The bike designers can exactly (approximately) match the alternator output to the load power - that means extra output coils switched in when the lights are turned on: 60's Japanese bikes did this pretty well but old Italian bikes are infamous for the bizarre switchgear and wiring nightmares they managed the job with. This approach requires that the electrical load stays the same, no extra lights and such are allowable. Plus the match is never exact and batteries rarely last more than a season.
One can dump the extra power into a heater, Joe Lucas liked this approach via a simple 14V zener diode on a big heat sink: Honda does much the same (a bit more elegantly) on some GL models. This sinks engine horsepower into heat though. The GL1100 had a few HP to spare and was not a sportish model anyway, Honda didn't care about the weight, cost, or wasted power.
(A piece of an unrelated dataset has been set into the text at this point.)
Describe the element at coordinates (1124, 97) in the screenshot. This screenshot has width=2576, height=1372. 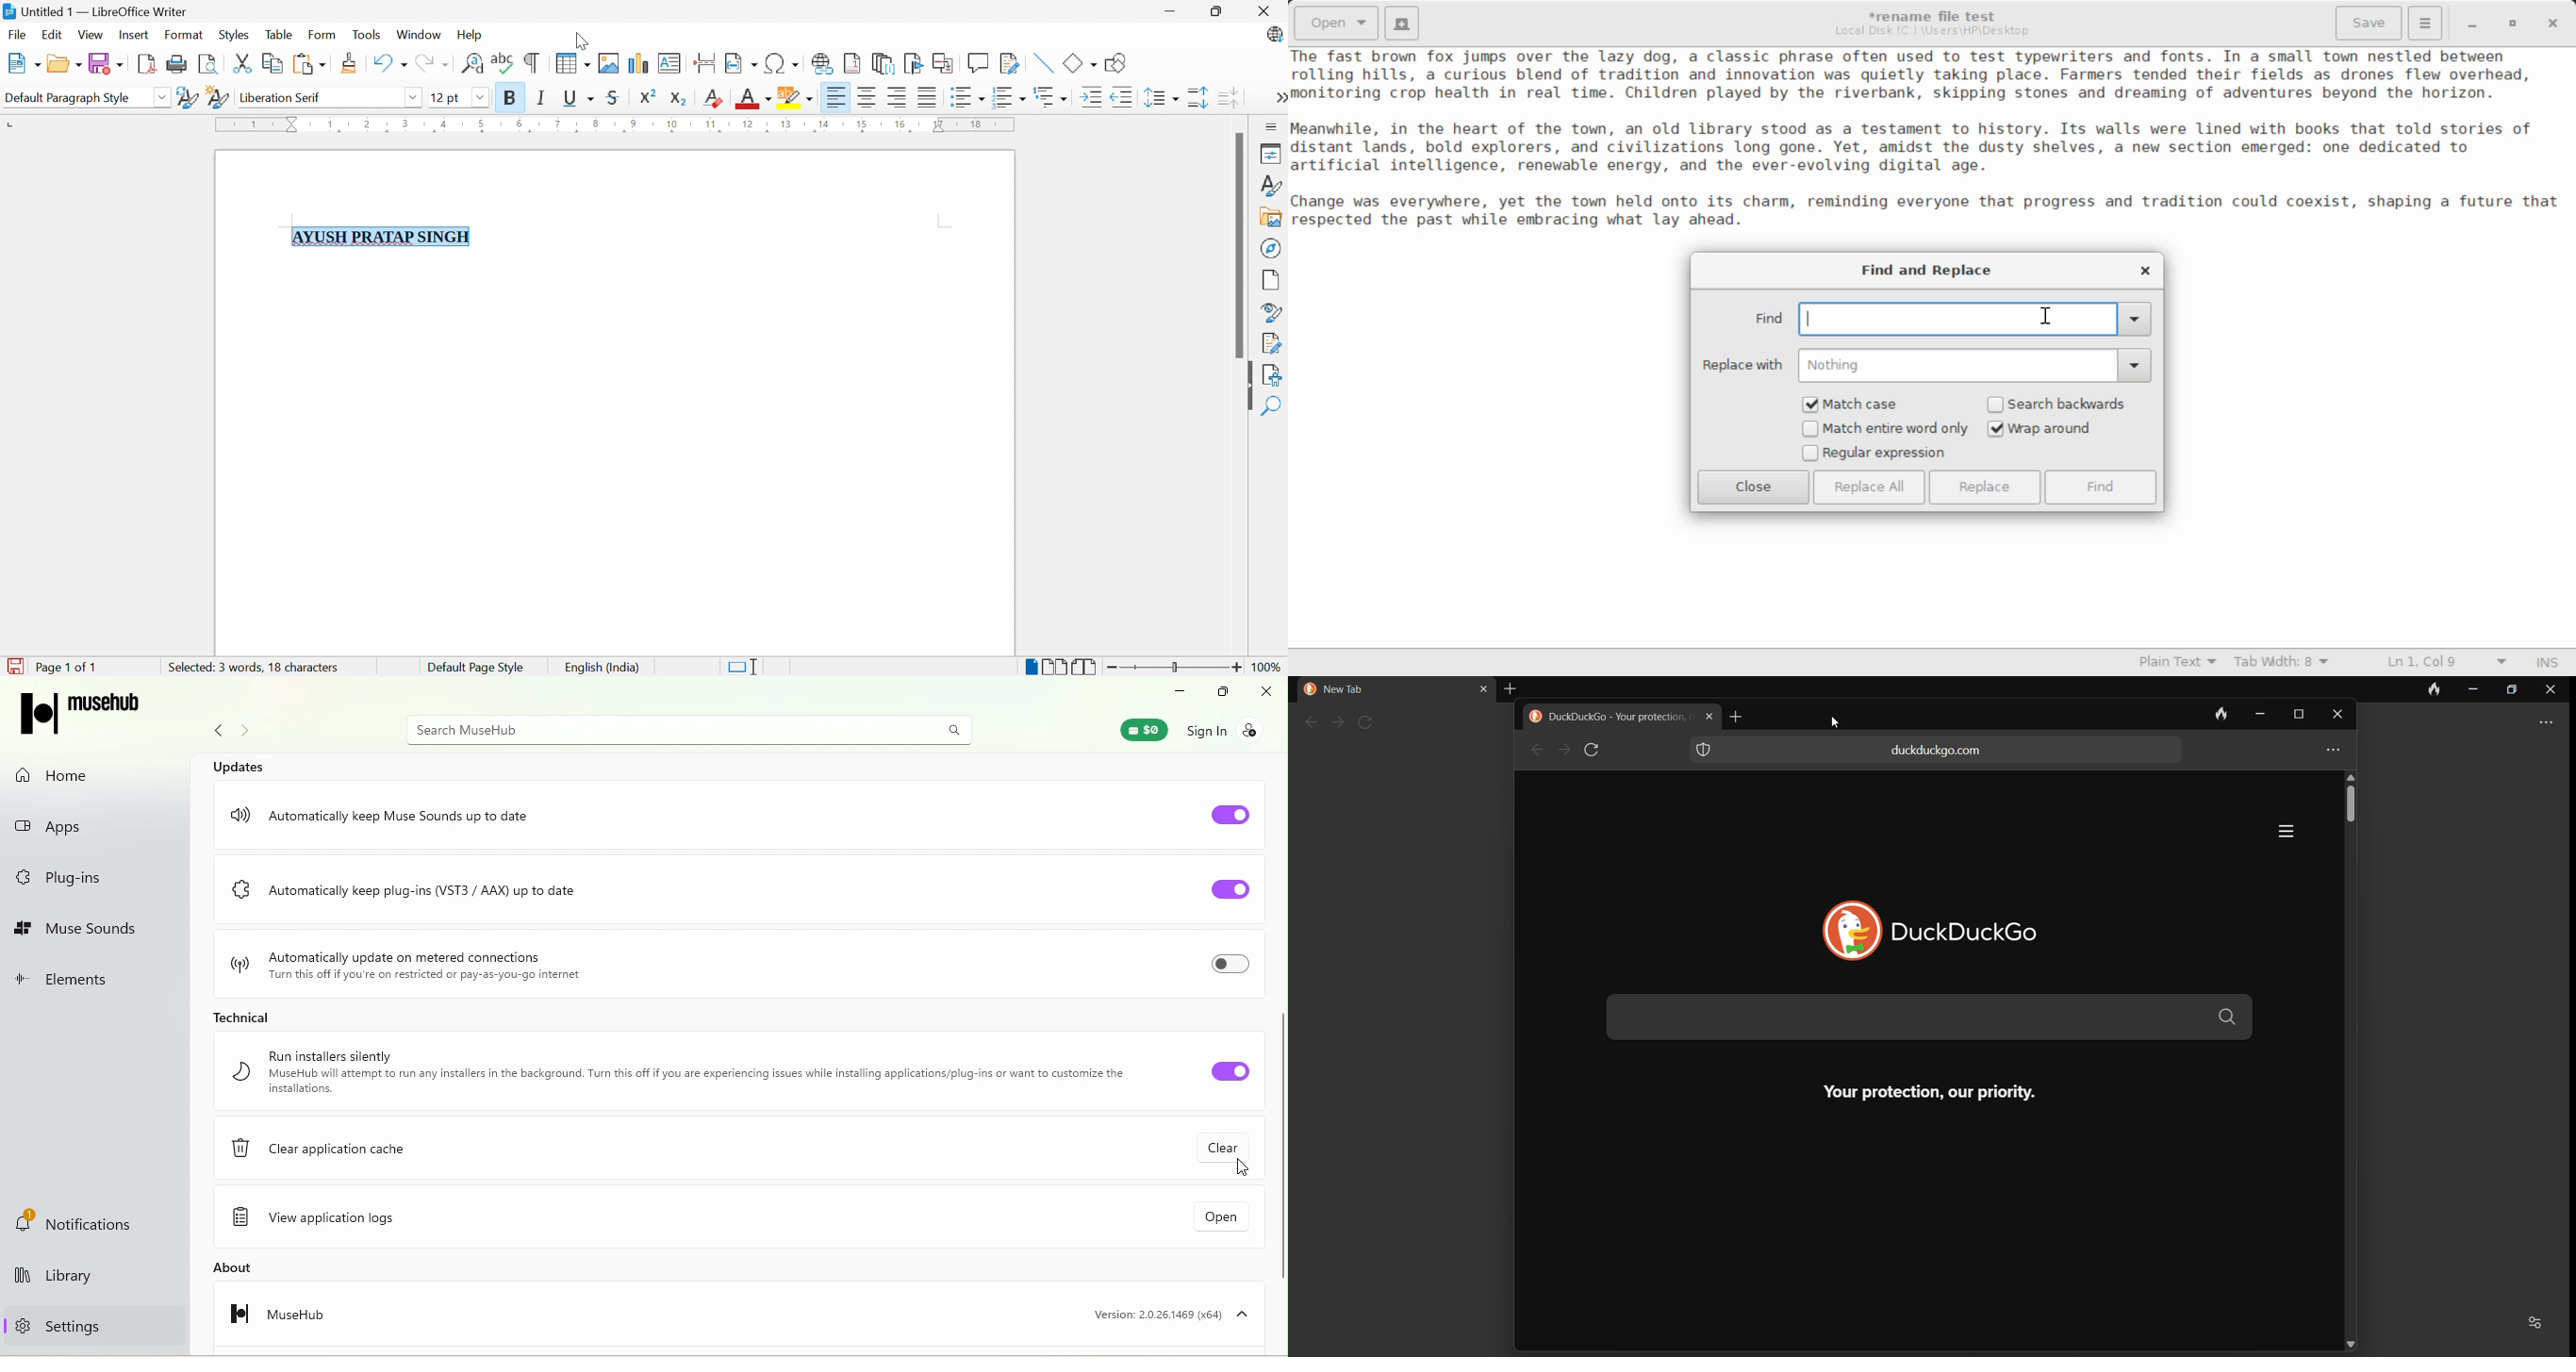
I see `Decrease Indent` at that location.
PM rotors are heavier and more expensive to make than the field coil type, plus in the 70's some metals and minerals used in high strength magnets got very expensive.
When making the CB fours apparently they did care about lost engine power and extra weight.
The induced field system (as pictured) avoids the complex, costly, and troublesome brushes and slip rings but is less efficient at turning electrical power into the necessary rotating magnetic fields. The alternator structure can be thinner too, no room needed for brushes.